The concept of fame is nothing new. Some academics consider Milo of Kroton, a five-time Olympic wrestling champion alive half a millennium before a Nazarene became the ultimate global superstar he remains today, to be the first ever celebrity. And, humans have always enjoyed gossiping (my favourite bit of trivia is the origin of the word “trivia” - “Trivium”, a three-road junction just outside Ancient Rome, where common folk would pass by and have trifling conversations about ongoings within the city walls).
Of course, I’m not making any fresh complaint here. I’ve heard some wistful pub pundit say something on the lines of, “Remember when people became famous for having talent?” more times than I’ve heard a Beatles classic being murdered by some teenaged, histrionic warbler. But what I am calling for, here, is affirmative, aggressive action.

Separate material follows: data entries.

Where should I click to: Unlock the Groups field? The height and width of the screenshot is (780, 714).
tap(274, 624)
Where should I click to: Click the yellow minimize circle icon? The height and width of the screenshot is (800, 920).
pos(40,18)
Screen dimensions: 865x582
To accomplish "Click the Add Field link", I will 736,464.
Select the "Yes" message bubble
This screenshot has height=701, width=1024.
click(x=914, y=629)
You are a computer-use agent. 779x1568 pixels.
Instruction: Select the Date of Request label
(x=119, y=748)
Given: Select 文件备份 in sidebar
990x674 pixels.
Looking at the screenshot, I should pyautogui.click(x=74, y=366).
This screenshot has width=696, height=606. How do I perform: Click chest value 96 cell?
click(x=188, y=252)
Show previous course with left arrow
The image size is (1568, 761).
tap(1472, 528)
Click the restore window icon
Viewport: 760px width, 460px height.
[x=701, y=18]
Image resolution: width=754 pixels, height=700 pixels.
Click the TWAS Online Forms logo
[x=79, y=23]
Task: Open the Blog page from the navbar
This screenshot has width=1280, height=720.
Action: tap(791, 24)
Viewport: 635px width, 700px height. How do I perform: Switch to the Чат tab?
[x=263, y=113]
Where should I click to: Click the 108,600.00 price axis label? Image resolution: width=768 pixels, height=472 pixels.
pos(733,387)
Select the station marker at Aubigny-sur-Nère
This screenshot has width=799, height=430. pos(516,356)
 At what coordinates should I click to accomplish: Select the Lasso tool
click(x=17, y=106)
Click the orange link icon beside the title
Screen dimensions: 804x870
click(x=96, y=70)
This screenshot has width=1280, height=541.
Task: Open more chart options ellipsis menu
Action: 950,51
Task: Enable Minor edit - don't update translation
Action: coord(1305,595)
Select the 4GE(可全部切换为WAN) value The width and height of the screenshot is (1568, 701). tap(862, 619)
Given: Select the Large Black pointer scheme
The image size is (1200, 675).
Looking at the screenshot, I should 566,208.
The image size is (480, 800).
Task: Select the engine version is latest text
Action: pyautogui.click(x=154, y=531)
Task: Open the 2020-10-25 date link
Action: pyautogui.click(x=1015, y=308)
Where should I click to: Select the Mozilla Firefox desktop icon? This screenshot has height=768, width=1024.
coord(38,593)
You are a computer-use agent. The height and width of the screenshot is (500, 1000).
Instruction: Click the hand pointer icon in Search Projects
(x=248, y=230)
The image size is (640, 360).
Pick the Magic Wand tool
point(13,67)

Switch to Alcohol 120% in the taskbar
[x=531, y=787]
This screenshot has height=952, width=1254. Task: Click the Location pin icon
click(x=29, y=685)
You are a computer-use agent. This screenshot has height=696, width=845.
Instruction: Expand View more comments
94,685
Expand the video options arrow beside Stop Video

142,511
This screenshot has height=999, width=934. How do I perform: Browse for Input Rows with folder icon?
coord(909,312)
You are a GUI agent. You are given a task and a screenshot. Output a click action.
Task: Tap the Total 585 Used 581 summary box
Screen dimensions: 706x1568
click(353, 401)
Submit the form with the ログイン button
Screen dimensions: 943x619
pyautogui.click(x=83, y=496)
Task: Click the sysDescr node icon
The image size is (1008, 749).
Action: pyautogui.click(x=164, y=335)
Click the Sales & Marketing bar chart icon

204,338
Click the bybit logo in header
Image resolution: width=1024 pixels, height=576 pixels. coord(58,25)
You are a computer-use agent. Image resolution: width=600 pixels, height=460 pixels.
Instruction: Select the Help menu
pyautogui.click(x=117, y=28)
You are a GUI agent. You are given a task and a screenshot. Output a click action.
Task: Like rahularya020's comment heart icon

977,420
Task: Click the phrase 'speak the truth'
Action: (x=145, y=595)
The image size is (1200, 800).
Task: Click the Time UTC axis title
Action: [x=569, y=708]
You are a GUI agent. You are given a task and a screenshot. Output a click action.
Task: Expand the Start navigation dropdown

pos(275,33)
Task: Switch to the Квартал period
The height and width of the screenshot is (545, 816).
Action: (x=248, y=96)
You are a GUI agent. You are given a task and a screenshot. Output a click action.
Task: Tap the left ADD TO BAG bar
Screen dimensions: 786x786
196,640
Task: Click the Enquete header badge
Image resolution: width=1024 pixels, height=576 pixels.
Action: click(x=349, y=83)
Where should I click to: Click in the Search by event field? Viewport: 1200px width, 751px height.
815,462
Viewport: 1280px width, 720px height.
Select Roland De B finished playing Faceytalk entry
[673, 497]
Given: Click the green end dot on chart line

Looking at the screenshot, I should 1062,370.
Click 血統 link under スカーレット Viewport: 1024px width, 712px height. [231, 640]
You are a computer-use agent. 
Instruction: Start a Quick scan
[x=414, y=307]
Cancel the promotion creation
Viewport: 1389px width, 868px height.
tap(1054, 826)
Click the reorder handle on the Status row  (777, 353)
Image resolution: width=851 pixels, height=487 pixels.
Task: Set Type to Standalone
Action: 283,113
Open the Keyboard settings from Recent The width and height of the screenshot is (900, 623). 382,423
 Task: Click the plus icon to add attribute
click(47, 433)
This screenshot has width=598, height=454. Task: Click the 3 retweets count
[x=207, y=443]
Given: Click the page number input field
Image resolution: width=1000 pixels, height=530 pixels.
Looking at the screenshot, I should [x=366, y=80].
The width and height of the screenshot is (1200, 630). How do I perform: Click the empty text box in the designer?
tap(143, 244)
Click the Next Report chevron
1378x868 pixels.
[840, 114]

It was in the early 2000s, some four decades after the word 'paparazzi' was derived from La Dolce Vita's photographer character Paparazzo, that media execs clocked onto the gluttonous psychological need people have to live outside their own lives. Gossip magazines and reality TV shows duly thrived symbiotically. For a while after this, fame remained a bi-product of functional roles – David Beckham was, for a while, primarily a footballer; Brad Pitt remained first and foremost an actor; Katie Price… well, OK, but you get my drift.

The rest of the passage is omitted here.